» Task prompt:
Scan the entries below. Return every line that includes "will".

═══ Data shown ═══

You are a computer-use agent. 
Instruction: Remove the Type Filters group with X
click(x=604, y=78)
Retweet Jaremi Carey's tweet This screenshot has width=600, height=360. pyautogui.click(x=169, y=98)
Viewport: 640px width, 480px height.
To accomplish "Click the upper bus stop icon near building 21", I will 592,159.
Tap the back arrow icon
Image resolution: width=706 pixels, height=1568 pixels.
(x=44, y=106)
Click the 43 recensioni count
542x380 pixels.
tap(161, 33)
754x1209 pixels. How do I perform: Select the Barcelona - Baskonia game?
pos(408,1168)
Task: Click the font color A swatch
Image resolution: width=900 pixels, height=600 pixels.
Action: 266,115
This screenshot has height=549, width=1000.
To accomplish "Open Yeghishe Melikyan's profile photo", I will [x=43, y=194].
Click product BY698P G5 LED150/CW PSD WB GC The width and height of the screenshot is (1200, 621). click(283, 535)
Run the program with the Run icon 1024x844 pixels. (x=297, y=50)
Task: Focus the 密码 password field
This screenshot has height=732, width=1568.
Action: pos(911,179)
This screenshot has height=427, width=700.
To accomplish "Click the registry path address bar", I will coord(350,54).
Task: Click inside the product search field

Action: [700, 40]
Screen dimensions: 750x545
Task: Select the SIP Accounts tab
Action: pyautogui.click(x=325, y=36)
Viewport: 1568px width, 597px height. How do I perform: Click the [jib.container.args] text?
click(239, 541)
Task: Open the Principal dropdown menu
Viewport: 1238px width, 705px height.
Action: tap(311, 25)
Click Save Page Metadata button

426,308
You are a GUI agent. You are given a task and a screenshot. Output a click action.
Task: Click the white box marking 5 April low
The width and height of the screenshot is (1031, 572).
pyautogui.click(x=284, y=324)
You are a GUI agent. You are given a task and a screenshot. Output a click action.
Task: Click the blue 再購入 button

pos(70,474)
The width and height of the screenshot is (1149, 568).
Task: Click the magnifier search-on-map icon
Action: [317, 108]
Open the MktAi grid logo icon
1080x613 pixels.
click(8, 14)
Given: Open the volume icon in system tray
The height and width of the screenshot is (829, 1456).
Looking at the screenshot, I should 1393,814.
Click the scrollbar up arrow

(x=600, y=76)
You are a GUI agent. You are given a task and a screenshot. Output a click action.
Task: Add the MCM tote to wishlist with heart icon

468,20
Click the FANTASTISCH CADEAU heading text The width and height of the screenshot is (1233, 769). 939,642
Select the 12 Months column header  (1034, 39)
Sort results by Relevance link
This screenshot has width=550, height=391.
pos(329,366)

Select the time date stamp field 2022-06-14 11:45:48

═══

» Solved exercise:
To accomplish "Click the upper bus stop icon near building 21", I will 592,159.
To accomplish "Open Yeghishe Melikyan's profile photo", I will [x=43, y=194].
To accomplish "Click the registry path address bar", I will coord(350,54).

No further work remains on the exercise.